- _WHAT THE TASK ASKS_: Begin at the line that has "1019x449 pixels." and continue through the end of the records. Reproduce those lines with "Contacts" changed to "Calendar", keep everything else the same, and leave the pictures out.

§ §

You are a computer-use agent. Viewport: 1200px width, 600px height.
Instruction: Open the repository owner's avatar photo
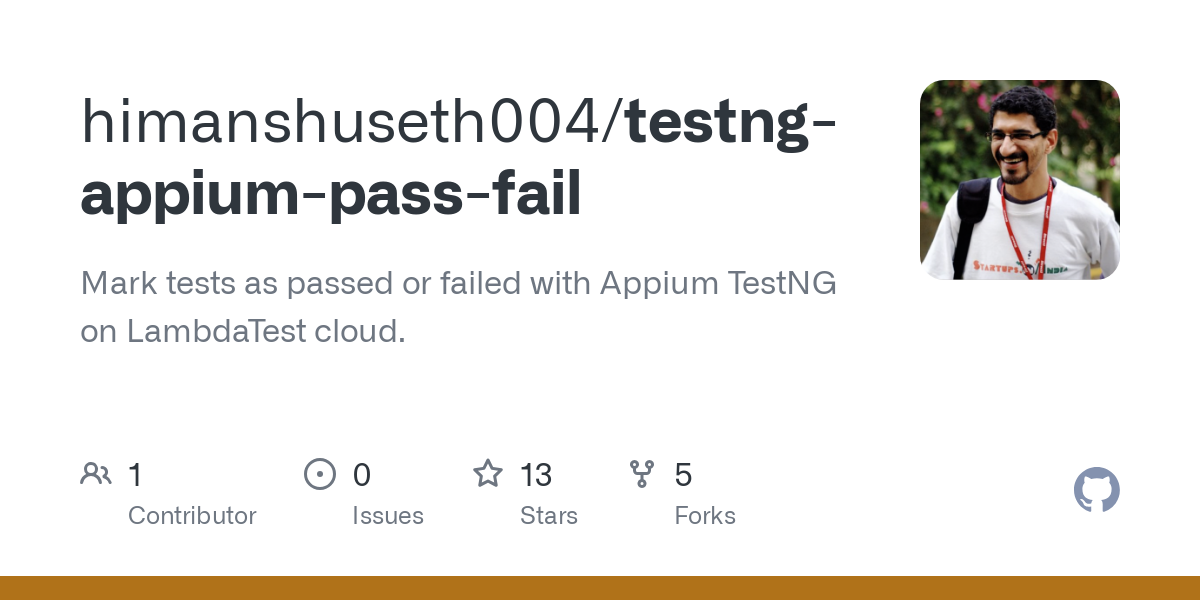pyautogui.click(x=1020, y=180)
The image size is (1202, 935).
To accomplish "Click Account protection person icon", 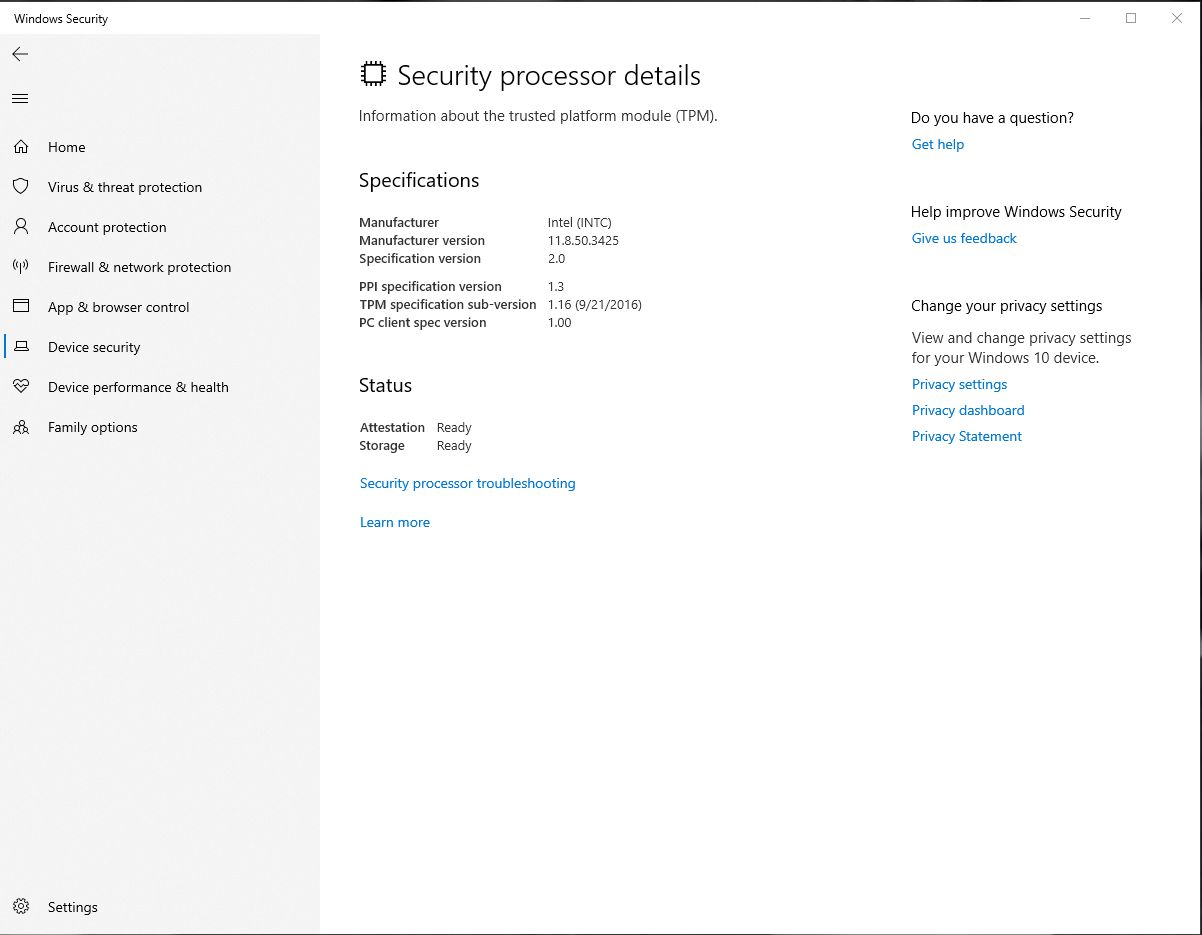I will tap(20, 227).
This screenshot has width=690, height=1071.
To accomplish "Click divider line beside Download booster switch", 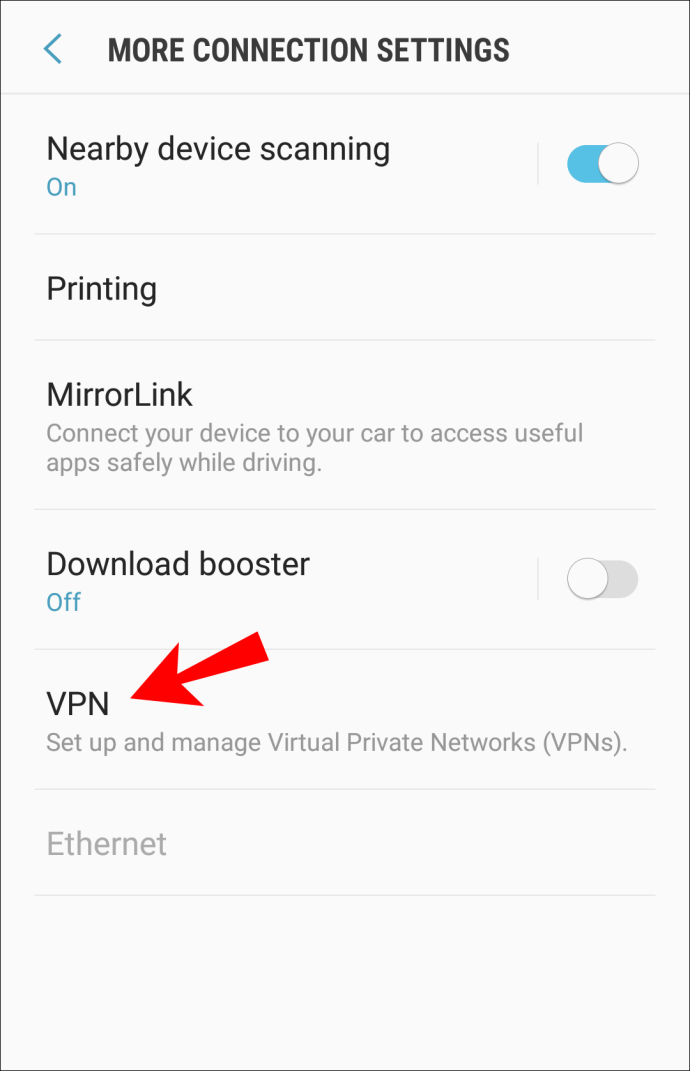I will 538,579.
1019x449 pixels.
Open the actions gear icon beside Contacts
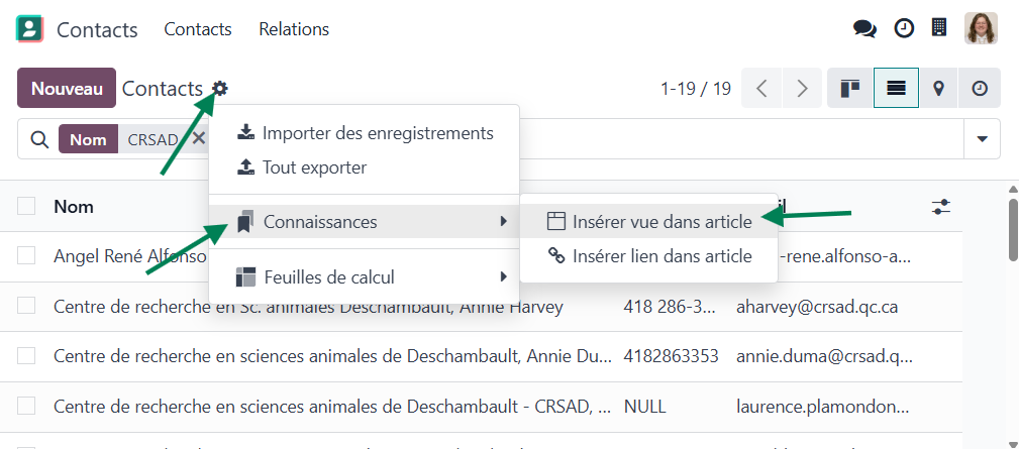[x=220, y=88]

§ §

- _WRITTEN ANSWER_:
1019x449 pixels.
Open the actions gear icon beside Calendar
[x=220, y=88]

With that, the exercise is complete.